BIOL 210: Application and Analysis of (Biological) Microarrays

Spring Quarter, 2007


          Final Assignment



Part A - Pseudo Grant (50%)

Write up a 5-8 page pseudo-grant in which you describe a pilot study to be funded using microarray-based technology.  The study should be able to
be completed within 3-9 months, for a total budget of $35,000 or less.  Your goal is collect enough preliminary data to later be able to write a full-fledged grant for NIH or NSF funding for 3-5 years (not part of this assignment).

You may work in groups of two (2) to brainstorm, outline and write-up your grant.  Each person should contribute equally to all parts of the
assignment (please make sure both group members carefully proof-read and edit final submission!)
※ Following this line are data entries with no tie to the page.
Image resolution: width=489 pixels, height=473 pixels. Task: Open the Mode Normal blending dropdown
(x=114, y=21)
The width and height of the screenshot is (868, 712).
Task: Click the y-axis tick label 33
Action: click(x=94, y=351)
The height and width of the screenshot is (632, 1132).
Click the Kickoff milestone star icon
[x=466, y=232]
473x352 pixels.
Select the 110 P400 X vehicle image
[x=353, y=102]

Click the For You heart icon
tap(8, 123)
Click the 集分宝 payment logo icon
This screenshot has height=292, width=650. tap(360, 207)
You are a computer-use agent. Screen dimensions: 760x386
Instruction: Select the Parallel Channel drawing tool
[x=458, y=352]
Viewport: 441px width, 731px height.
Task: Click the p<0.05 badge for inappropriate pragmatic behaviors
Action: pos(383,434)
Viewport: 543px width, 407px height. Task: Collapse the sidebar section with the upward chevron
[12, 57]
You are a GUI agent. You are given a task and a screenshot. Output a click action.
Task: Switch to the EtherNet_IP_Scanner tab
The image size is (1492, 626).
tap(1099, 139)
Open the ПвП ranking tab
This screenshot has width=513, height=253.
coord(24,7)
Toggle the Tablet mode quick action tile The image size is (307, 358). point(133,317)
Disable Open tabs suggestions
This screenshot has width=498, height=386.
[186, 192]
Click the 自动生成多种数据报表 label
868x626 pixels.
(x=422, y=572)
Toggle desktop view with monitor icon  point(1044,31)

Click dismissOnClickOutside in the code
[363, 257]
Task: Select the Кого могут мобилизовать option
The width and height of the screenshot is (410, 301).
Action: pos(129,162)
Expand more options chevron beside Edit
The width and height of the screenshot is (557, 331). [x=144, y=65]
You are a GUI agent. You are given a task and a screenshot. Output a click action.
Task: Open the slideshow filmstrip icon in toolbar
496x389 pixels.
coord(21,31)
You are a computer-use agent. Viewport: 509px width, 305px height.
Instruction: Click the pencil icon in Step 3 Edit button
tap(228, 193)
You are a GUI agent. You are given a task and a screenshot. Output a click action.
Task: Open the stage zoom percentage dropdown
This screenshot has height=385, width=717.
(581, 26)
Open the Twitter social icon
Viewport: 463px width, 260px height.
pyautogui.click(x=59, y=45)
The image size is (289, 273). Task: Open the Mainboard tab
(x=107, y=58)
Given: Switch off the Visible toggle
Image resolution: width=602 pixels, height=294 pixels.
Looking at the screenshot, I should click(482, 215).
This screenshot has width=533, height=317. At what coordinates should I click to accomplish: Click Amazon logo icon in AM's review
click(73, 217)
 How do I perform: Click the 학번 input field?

This pilot grant proposal will include:

A. Brief introduction
    (1) biological problem to be studied
    (2) technology to be used (why is this an effective use of this technology? why is it better than a traditional molecular biology technique?)
B. Specific Aim(s) - specifically state what you are trying to do.
       For example:  To measure stage-specific changes in host cell/tissue gene expression upon infection with Salmonella in order to identify
            genes involved in host immunological response.
C. Experimental Plan - Describe how you plan to carry out your array experiment, includeing
    (1) Array platform, type of probes, approximate cost per array
    (2) Experimental design: how many biological replicates or time-course samples taken & when, how many technical replicates, use of dye swaps
    (3) Types of postive or negative controls you plan to use
D. Analysis Plan
    (1) What tools/program will you use to analyze your data?
    (2) How will you assess the significance of your new gene list of interest?
E. Supporting, Follow-up, & Future experiments --
    (1) In the best array papers we've read in class, all have follow-up experiments to support major findings.  Propose at least two types of supporting non-array based experiments that could be done to increase the confidence in the array findings
    (2) If you can think of any computational / genomic / proteomic follow-up future studies that could leverage your new findings, describe them briefly (i.e., identifying new transcription factor binding sites, pathogenicty islands of genes that could be targetted for drug development, working out full pathways
using genetic screens, etc).


Part B - Data Analysis from your wet-lab experiments (50%)

A. Apply a grid to your array data (TIFF files), and exract grp files.

B. Normalize your data using an appropriate method covered in class, show your arrays before and after normalization, comment on any
"blemishes" or other obvious problems pre-normalization, and if the normalization fixed these problems. 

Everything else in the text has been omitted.